Spiking Two-Stream Methods with Unsupervised STDP-based Learning for Action Recognition
This work addresses the problem of high computational costs and large labeled data requirements in video analysis for applications like surveillance and autonomous vehicles, though it is incremental in exploring spiking networks for this domain.
The paper tackled action recognition in videos by using Convolutional Spiking Neural Networks (CSNNs) with unsupervised STDP learning, showing that two-stream CSNNs can extract spatio-temporal information with limited training data and that spiking spatial and temporal streams are complementary, but adding a spatio-temporal stream caused redundancy without performance improvement.
Video analysis is a computer vision task that is useful for many applications like surveillance, human-machine interaction, and autonomous vehicles.
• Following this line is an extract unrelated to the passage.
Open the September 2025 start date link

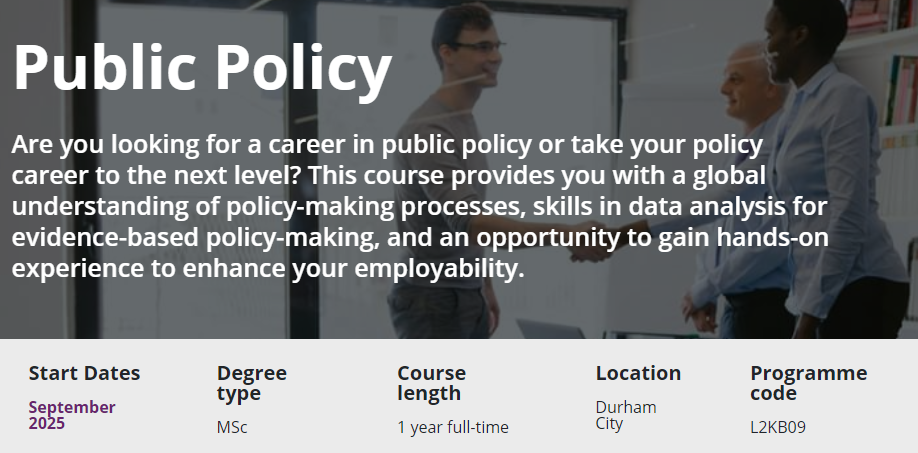(72, 415)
Deep Convolutional Neural Networks (CNNs) are currently the state-of-the-art methods for video analysis. However they have high computational costs, and need a large amount of labeled data for training. In this paper, we use Convolutional Spiking Neural Networks (CSNNs) trained with the unsupervised Spike Timing-Dependent Plasticity (STDP) learning rule for action classification. These networks represent the information using asynchronous low-energy spikes. This allows the network to be more energy efficient and neuromorphic hardware-friendly. However, the behaviour of CSNNs is not studied enough with spatio-temporal computer vision models. Therefore, we explore transposing two-stream neural networks into the spiking domain. Implementing this model with unsupervised STDP-based CSNNs allows us to further study the performance of these networks with video analysis. In this work, we show that two-stream CSNNs can successfully extract spatio-temporal information from videos despite using limited training data, and that the spiking spatial and temporal streams are complementary. We also show that using a spatio-temporal stream within a spiking STDP-based two-stream architecture leads to information redundancy and does not improve the performance.